Within the next several hours, she chanced across half a dozen identical traps. Each one of them was empty, and she used a spearbutt to spring them all, also disturbing the ground about them, spitting to be certain of leaving twolegs scent. Such was her preoccupation with the traps that her day’s hunt proved fruitless and she trudged back to her campsite that afternoon empty-handed. She had just lit her squaw-wood tinder and laid a virtually smokeless fire in the little hollow and had lowered a quarter of venison she had hung high on an oak branch preparatory to slicing off enough meat for her dinner when she suddenly realized that she no longer was alone within the brushy-banked hollow. She let go of the deer meat and whirled, crouching, her big knife held low, ready to stab or slash or throw. But then her blue-green eyes widened in stunned disbelief.

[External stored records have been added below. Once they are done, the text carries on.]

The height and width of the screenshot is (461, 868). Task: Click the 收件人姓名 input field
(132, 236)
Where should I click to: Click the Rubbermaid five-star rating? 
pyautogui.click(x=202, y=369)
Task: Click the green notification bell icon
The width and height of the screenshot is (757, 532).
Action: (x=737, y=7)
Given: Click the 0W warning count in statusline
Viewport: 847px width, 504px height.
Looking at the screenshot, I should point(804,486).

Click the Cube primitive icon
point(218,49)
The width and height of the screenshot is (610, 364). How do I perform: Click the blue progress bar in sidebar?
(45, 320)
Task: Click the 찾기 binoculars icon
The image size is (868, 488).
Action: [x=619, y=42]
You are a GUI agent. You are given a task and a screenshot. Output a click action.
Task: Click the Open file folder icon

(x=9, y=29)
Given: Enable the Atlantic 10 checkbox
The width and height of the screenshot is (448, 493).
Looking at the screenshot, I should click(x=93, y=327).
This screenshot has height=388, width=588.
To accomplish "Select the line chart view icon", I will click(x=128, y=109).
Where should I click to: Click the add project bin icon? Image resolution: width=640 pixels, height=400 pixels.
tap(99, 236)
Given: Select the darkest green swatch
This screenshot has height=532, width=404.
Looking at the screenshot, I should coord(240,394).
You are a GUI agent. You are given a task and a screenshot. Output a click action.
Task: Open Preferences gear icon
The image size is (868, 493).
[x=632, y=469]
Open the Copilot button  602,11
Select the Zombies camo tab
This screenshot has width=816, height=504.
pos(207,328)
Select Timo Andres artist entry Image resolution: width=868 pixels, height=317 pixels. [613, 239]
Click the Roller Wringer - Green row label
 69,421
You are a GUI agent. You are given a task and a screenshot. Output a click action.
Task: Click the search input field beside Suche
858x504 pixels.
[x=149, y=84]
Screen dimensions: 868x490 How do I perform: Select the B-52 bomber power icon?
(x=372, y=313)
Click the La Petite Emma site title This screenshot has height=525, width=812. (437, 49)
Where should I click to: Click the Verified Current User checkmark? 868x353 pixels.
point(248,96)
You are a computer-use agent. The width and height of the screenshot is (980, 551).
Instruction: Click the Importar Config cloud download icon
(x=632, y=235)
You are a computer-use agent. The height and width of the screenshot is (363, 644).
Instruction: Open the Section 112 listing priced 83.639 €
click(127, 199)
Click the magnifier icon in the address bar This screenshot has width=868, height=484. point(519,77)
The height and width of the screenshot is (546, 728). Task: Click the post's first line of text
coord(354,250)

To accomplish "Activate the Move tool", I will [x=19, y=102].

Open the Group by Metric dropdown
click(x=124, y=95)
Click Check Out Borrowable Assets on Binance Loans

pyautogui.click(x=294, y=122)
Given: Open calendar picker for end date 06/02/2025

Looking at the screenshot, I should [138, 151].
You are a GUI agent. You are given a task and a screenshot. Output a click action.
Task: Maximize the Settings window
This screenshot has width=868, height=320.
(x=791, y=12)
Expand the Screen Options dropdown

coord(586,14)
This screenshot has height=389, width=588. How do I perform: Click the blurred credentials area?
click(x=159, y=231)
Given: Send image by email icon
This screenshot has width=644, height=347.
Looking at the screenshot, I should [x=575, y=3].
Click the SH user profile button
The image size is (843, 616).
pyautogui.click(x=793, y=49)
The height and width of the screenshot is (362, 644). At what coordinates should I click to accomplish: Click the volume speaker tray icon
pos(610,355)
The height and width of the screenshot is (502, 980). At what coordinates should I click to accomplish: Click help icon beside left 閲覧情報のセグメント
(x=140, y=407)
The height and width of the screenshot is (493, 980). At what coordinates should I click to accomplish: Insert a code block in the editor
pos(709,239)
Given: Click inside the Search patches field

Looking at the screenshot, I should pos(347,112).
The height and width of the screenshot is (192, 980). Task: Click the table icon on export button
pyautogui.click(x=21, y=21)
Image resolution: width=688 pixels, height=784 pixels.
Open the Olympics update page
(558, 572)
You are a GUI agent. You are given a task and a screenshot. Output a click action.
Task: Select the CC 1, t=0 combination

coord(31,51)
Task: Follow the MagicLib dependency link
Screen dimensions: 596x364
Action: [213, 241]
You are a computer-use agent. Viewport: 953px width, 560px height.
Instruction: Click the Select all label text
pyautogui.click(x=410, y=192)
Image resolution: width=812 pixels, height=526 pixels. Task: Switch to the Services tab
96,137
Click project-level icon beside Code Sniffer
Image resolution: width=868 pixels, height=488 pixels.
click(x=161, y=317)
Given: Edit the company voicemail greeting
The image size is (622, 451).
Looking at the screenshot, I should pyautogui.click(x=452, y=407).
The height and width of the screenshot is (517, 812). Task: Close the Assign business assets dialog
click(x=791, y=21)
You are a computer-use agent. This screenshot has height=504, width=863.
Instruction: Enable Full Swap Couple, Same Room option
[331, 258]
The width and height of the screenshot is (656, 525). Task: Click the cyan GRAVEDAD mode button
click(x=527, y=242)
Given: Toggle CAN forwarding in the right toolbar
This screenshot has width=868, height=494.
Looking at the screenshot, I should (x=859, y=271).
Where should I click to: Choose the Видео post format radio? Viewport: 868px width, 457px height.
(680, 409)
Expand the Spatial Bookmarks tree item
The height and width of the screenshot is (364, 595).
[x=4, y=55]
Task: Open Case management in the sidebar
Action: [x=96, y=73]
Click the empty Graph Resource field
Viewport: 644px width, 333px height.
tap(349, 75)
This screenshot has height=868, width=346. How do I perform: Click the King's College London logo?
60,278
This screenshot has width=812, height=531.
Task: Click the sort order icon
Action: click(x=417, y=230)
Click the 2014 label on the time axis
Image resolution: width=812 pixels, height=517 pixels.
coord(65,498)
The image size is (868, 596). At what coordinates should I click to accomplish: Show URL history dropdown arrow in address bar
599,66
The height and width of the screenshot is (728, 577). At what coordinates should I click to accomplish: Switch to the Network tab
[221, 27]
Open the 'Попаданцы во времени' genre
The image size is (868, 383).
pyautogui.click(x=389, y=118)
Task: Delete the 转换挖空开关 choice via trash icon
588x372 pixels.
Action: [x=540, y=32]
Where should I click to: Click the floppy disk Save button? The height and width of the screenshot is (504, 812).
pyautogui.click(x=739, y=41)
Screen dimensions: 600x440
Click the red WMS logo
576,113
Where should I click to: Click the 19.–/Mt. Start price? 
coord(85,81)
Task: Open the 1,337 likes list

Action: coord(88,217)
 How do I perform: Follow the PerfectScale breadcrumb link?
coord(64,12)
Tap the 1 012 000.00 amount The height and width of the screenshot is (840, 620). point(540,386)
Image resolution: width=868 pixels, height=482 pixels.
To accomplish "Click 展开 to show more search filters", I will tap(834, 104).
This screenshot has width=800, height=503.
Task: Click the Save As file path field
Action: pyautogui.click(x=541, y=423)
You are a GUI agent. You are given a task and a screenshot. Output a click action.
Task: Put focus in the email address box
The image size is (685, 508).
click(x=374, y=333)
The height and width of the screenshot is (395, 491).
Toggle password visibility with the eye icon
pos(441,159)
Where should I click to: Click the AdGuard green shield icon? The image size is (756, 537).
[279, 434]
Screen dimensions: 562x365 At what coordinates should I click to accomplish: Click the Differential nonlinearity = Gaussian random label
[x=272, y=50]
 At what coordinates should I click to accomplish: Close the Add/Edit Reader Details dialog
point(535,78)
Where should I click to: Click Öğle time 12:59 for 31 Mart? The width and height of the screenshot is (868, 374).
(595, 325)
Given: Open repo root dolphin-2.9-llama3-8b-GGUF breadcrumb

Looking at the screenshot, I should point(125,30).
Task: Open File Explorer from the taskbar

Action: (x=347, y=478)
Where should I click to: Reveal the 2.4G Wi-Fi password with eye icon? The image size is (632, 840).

On the river side of the fire pit were no less than three otters. The largest she recognized as the big male she had earlier freed from the steel trap; the other two were significantly smaller, although obviously adult animals. Before the trio, in the weeds, lay a big catfish, still flopping and feebly gasping. Sheathing her knife, Stehfahnah mindspoke, “Welcome, furry ones. Will you share this meat with me?”

The larger mustelid had sunk into a crouch, taking his weight off the three legs now, perforce, doing the work of four. It was he who answered, although Stehfahnah could feel the attentiveness of the two smaller beasts. “Why female twolegs stop hurt thing and let this one go free, why not kill like kill other furry ones and take hides? Why hunt out and kill other hurt things of male twolegs?”

Stehfahnah herself was not really sure just why she had passed up the opportunity—Sun-sent—to add the otter’s fine pelt to her racks of seasoning skins, or why she had then wasted all of one precious afternoon in disarming the line of traps rathef than preparing for the grueling journey which lay ahead and which must soon commence if she was to live to see its end. She replied, “This twolegs hunts for food as well as for hides. She tries to kill quickly and not hurt. Also, you furry ones remind her of others, furry cats, with whom she grew up. This twolegs would be your friend, would share her meat with you. If you will allow her to do so, she has certain hert she can apply to your leg to stop the hurting for a while and help the flesh to heal quicker.” The larger, male otter, it developed, thought of himself as Mighty-and-Invincible-Killer-of-Much-Meat-in-Water, a sobriquet he had assumed after, sometime in the past, having attacked and torn the throat out of a swimming deer, then guided the carcass to the bank. After he and the two female otters had gorged on raw deer meat and Stehfahnah had avidly devoured the tender fillets of the fish, he sat motionless, snarling only sporadically while she cleaned his lacerated hind leg, plastered it thickly with a mixture of herbs and deer fat, then bound it with a strip of cloth torn from her only shirt, warning him to refrain from chewing off the cloth for at least three days. The smaller of the two females was somewhat shy and “spoke” but little. The other, however, “chatted” on at some length throughout the meal and while the girl tended the hurt male.